Table 1: Services offering e-journals in this study
  Browsing by journal Links provided to... Number of journals Printed articles a year Prints per journal
Service 2001 2002 2001 2002 2001 2002
Academic Press X Citing items 174 214 83,768 81,580 481.38 381.21
American Chemical Society X Society 25 34 95,800 29,901 3,832.00 879.44
Emerald: Emerald Library X   118 141 96,035 126,478 813.86 897.01
IEEE/IEE – IEL Online X Society 134 116 29,715 74,313 221.75 640.63
JSTOR X   117 132 20,160 34,463 172.31 261.10
Springer Verlag: LINK X   392 392 151,218 86,552 385.76 220.80
Total     960 1,029 476,696 433,287 496.56 421.10

There are also other services that provide journal articles in full-text form, without much utilizing the advantages of digital publishing. In these services the journal is not equally visible as an entity. Individual journals cannot be searched. The unit of publication is an article, not a journal. Lists of journals are available, but not linked to their respective contents. The digital publication is merely a representation of the printed one, and the advantages of a hypertext structure are not fully utilised. An important difference compared to e-journals is the absence of out-links: no links to related publications or other services are provided. These could be called full text databases rather than genuine e-journals. In this study services like this are called article files, four of which are studied here (see Table 2). There are also other services of the same kind, provided by the FinELib, but once again, their use statistics do not cover a long enough period to make the study meaningful.

Table 2: Services offering article files
Service offering full text articles Links provided to... Number of journals Printed articles a year Prints per journal
2001 2002 2001 2002 2001 2002
ABI Inform Subject terms 750 1,000 205,251 221,122 273.67 221.12
EBSCO   2,657 2,930 472,276 519,474 177.75 177.29
IIMPF   30 53 2,637 1,448 87.90 27.32
OVID Subject terms 98 98 107,973   1101.77  
Total   3,535 4,081 788,137 742,044 222.95 181.83

ABI Inform, EBSCO and OVID (Table 2) offer some services in which it is possible to browse journals by title and volumes and thereby to reach the full text of their articles. In OVID, Journals@Ovid Full Text and Your Journals@Ovid offer the Browse Journals search option, which is not available in the other services. The publication search of ABI Inform enables search by journal issue, but the results often only include an abstract or a limited full text. EBSCO, as provided at the FinELib offered by the University of Oulu, includes two bibliographic databases and one service in which journals can be browsed and the issues are linked to the respective full text articles.

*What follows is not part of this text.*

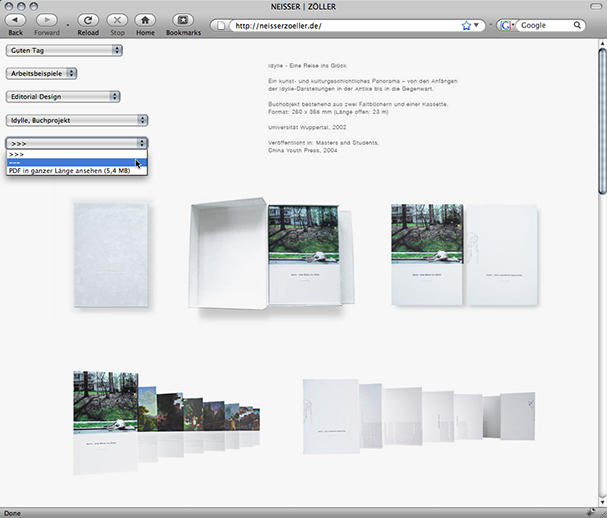Screen dimensions: 607x518
Task: Click the unfolded white leporello image
Action: click(420, 415)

The e-journals offer several services that exceed those of the printed version, and can be said to offer more relative advantage, compared to the article files. However, the article files have the advantage of magnitude. Their existence guarantees the user access to an ocean of articles, even though the search possibilities are not as versatile as those of the e-journals.

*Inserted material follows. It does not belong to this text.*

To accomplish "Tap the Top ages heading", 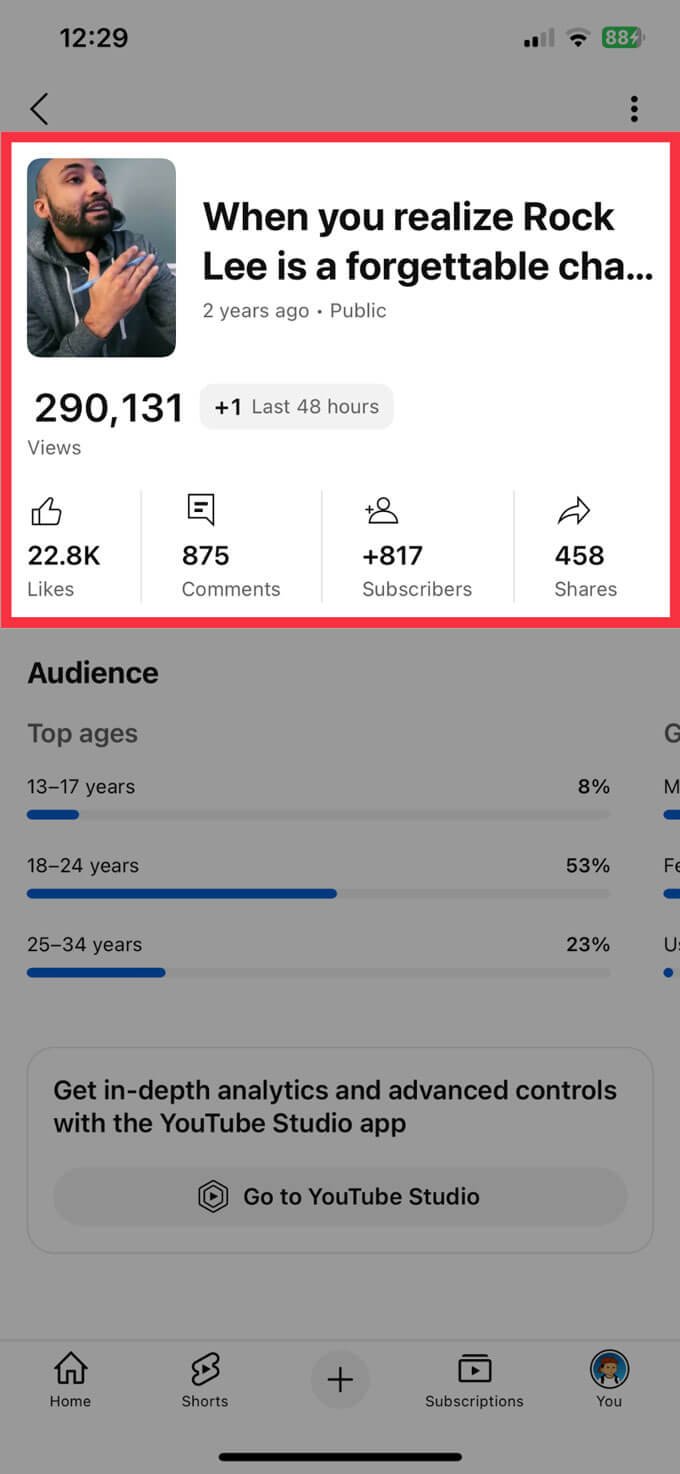I will coord(82,733).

If observability is defined by the naming of a digital object by a persistent, unique identifier, e-journals and article files are to some degree different. In article files, the form of the traditional journal has been to some degree eliminated, and the unit of the information delivered is the article. Information concerning the publication channel is of minor importance, sometimes even hard to find, and in some cases it is not easy to identify the author or publication year from the first page of the article. The journals cannot be browsed volume by volume.

In e-journals provided by the FinELib, individual journals can be identified and searched both through searching words and browsing the volumes and issues of different years. The structure of the journal, as an entity, has been maintained, and the publication channel of an article is readily visible.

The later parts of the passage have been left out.